課題 — 映画「塔の上のラプンツェル」の感想文から、「また、同じくクライマックスで」から「あるんですけどね(^皿^)。」までの部分をそのまま書き写してもらえますか。

ページ抜粋 —

また、同じくクライマックスで悪役が滅びゆく場面。ラプンツェルの持つ再生能力が失われたことで、ゴーテルがみるみる老けていく場面ですが、てっきりオイラは「インディ・ジョーンズ/最後の聖戦」のようにゴーテルがどんどん老化して最後には醜いミイラのような姿に!....という画をわくわくしながら期待していたのですが、残念ながらそうはなりませんでした。多少老化した姿は見られるものの、すぐさま彼女の着ていたマントがその姿を隠し、そのまま悶えながら塔から落下して、ゴーテルは最期を迎えます(その場に残ったのはマントのみ。文字通り粉々となって消滅するゴーテル)。これもおそらく子供たちに配慮した演出で、醜いものだったり怖いものは極力描かないようにしようとする配慮だと思われます。しかしオイラなどは、ファンタジーの世界に於いては、綺麗なものや美しいものばかりを描くだけでなく、そうした闇の部分もちゃんと描いてやることが、かえって子供たちの教育にはいい効果があるのでは?と感じた次第です。ま、単にオイラがミイラとかゾンビが好き♪って話でもあるんですけどね(^皿^)。
 
 
他にも、荒くれ者たち(ほとんど「ヒックとドラゴン」に出てきたバイキングたちとキャラ被り気味)が集う酒場「かわいいアヒルの子」でそれぞれが自らの夢を語る場面は「シュレック3」でも同じようなことをしていたよね、とか、ラプンツェルが街の人々と楽しく踊る場面は、まんま「タイタニック」のディカプリオとウィンスレットだったなあ、とか、気になった演出部分もありましたが、総じて概ねなかなか満足のいく出来だった「塔の上のラプンツェル」でした。

データ抜粋 —
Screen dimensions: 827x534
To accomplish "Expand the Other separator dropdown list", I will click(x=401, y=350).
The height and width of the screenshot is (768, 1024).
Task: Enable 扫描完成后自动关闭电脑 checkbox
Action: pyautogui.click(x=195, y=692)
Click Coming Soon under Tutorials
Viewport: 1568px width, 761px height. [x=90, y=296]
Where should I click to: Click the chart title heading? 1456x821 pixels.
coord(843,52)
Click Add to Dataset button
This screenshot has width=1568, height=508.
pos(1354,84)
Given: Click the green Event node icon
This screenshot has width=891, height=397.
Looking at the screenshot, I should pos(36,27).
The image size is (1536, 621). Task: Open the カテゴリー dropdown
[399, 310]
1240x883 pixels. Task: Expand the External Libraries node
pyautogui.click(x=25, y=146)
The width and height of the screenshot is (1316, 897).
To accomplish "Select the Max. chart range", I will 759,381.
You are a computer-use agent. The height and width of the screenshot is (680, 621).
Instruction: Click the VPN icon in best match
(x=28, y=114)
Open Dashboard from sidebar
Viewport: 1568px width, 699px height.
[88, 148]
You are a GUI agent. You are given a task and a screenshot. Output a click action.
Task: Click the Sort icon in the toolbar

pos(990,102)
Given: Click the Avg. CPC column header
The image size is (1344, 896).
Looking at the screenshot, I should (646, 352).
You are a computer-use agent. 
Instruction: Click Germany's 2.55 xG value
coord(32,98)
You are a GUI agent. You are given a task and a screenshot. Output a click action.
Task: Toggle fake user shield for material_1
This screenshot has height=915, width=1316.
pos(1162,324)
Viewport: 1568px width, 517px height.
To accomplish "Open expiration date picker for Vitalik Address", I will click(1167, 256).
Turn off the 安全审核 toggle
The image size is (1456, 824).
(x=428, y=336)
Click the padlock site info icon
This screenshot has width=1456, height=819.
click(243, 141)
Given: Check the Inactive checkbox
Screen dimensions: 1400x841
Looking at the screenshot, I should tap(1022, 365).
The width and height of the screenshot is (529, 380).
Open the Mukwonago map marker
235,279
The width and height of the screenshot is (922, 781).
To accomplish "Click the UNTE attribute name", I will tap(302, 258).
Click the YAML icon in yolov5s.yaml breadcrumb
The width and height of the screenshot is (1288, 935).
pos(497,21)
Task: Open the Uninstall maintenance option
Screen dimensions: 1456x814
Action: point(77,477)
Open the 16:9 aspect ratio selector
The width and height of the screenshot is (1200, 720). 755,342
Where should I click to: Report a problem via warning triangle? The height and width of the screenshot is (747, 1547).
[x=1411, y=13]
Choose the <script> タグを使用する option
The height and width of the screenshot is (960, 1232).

完成した解答 —
また、同じくクライマックスで悪役が滅びゆく場面。ラプンツェルの持つ再生能力が失われたことで、ゴーテルがみるみる老けていく場面ですが、てっきりオイラは「インディ・ジョーンズ/最後の聖戦」のようにゴーテルがどんどん老化して最後には醜いミイラのような姿に!....という画をわくわくしながら期待していたのですが、残念ながらそうはなりませんでした。多少老化した姿は見られるものの、すぐさま彼女の着ていたマントがその姿を隠し、そのまま悶えながら塔から落下して、ゴーテルは最期を迎えます(その場に残ったのはマントのみ。文字通り粉々となって消滅するゴーテル)。これもおそらく子供たちに配慮した演出で、醜いものだったり怖いものは極力描かないようにしようとする配慮だと思われます。しかしオイラなどは、ファンタジーの世界に於いては、綺麗なものや美しいものばかりを描くだけでなく、そうした闇の部分もちゃんと描いてやることが、かえって子供たちの教育にはいい効果があるのでは?と感じた次第です。ま、単にオイラがミイラとかゾンビが好き♪って話でもあるんですけどね(^皿^)。